En el cráter del volcán habita una bestia con cuernos de oro. No busca hierba, busca carne humana y proteger el corazón de la montaña.
El Volcán Villarrica (Rucapillán) no es solo una montaña; es “La Casa del Espíritu”. Y esa casa tiene un perro guardián, pero en forma de toro.
El Toro Chupey (o Chupéi) es una entidad elemental que vive dentro del magma. Su apariencia es imponente: un toro gigantesco con cuernos de oro macizo que brillan con la intensidad de brasas ardientes.
[!CAUTION] Nivel de Peligro: Cataclísmico (Furia Volcánica) Su despertar no significa solo la muerte de quien lo encuentra, sino la erupción del volcán.
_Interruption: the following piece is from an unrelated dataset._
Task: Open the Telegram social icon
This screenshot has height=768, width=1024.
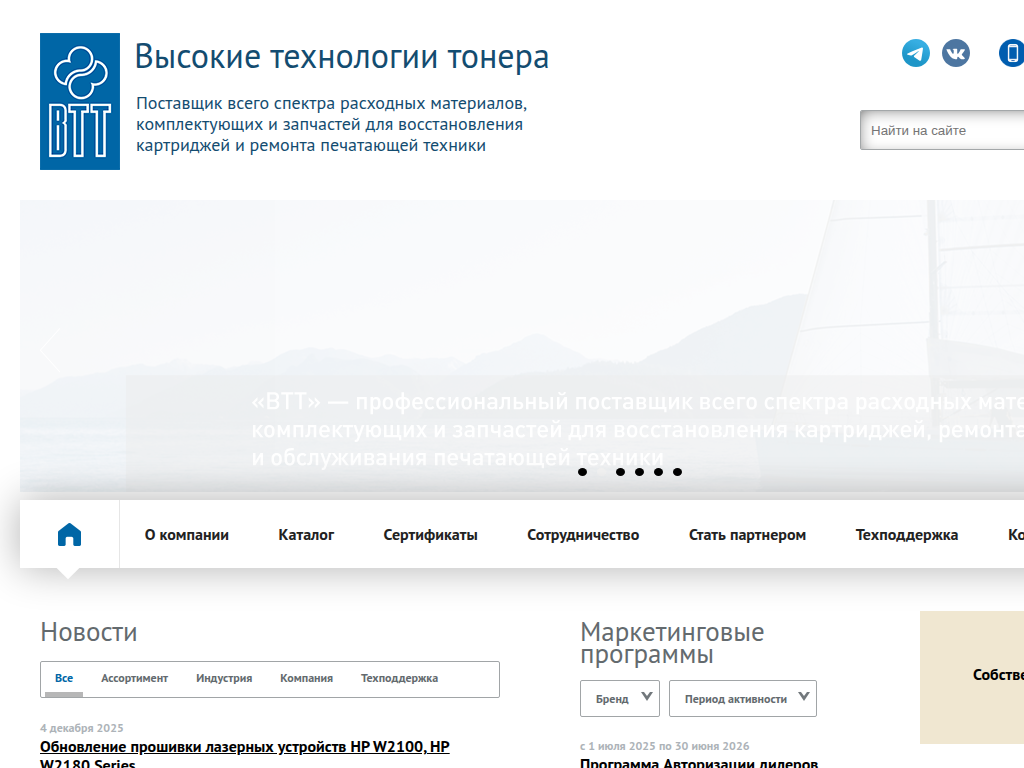Action: coord(915,53)
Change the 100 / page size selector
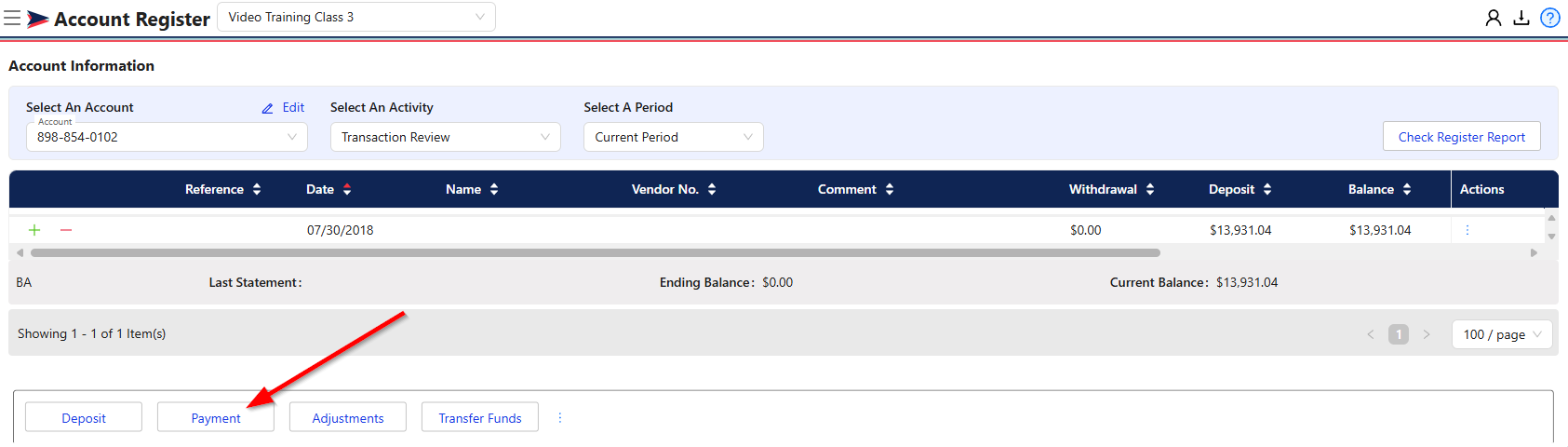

Es un agente de destrucción masiva.
La Trampa del Oro
Al igual que el Alicanto usa su plumaje metálico para llevar a los mineros a la muerte, el Toro Chupey usa sus cuernos de oro para castigar la codicia. Quien intenta subir al cráter para robar ese oro, termina siendo devorado.
No es herbívoro. Es una bestia antropófaga que se alimenta de los imprudentes que faltan el respeto a la montaña sagrada.
Equilibrio Natural
Para el pueblo Mapuche, el Chupey no es “malo” en el sentido cristiano. Es una fuerza de la naturaleza necesaria. Representa la violencia contenida de la tierra. Sin él, el poder del Rucapillán no tendría forma ni límite. Es el avatar de la furia geológica.